We had some interesting conversations with people who are, or are going to be, practicing Telemedicine as well as a variety of support organizations.
Here are a few highlights:
- Rural Healthcare Telecom Subsidies — The Universal Services Fund has $400 million in telecom subsidies to give away each year. They have only been able to give away about 1/3rd of this amount and are eager to meet their goal. Funds are available to rural hospitals who want to purchase telecom infrastructure. The funds equalize the rural cost (higher) with what an urban customer would pay (much lower). All one needs is to qualify and apply. More information is available at the USAC website
- Windows Tablet — With all the fuss about the Apple iPad, Samsung Galaxy, Motorola XOOM, and other Android tablets, I have not heard/seen much about Windows-based tablets. iTablet was showing off a 12″ ASUS Tablet running Win 7 with an Intel Core i5 processor, Integrated Camera and 2 USB ports (among other nice features). I could start to imagine it as a new model of roving telemedicine workstation.
- Telehealth market segments — We say telehealth, but the term is really too broad. There are a wide variety of sub-segments like in-home monitoring, outsourced access to specialists, mobile “doctor’s office in a bus,” telecom infrastructure, regional information clearinghouses, and point solutions for physician consultations, health records, and more
- Rube Goldberg or Best of Breed ? — There are a lot of solutions in place, providing care to patients. People have cobbled together solutions from various vendors to make something that works. An example is Medtrix; I shared a table with its President Yves Bitton who took the ooVoo video conferencing engine and wrote his own application and security structure around it so they could provide telehealth services to 4 million subscribers of the largest HMO in Israel. Another example was a US Army application that uses a Citrix server side-by-side with a video conferencing station to create desktop sharing + video conferencing. We talked with a variety of other service provides who wanted a stable, secure, video conferencing and collaboration platform to tie into their applications. They recognize that the AV part is “hard” and look for solutions like VeaMea to take away their pain.
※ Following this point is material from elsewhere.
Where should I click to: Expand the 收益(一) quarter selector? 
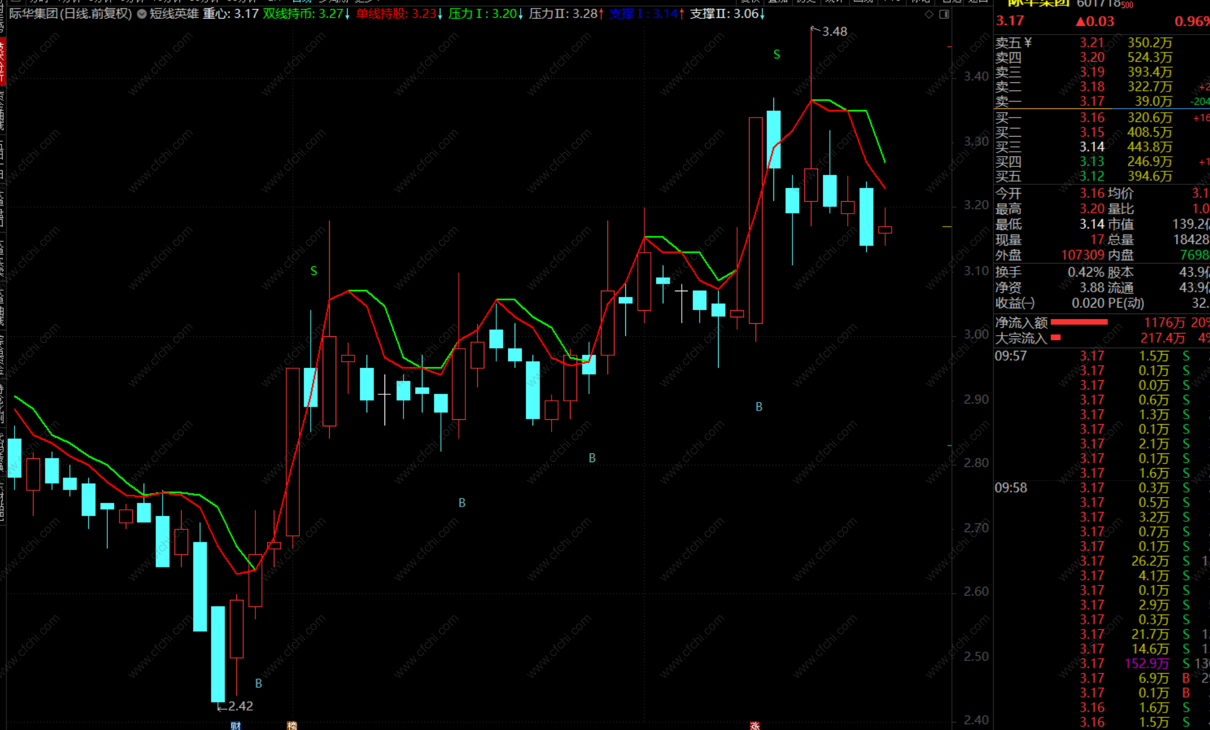[x=1015, y=303]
- Uncertainty — There is still plenty of uncertainty about what is, or will be, compliant with standards and rules developed by Government agencies (HHS, CMS, NIST, DISA, etc.) as they evolve
- The world is watching — I met several people attending form other countries, looking to the US as the cutting edge of what is possible and trying to see how it could fit into their healthcare delivery models.
A question for other attendees, what did you learn at the conference that you found most interesting?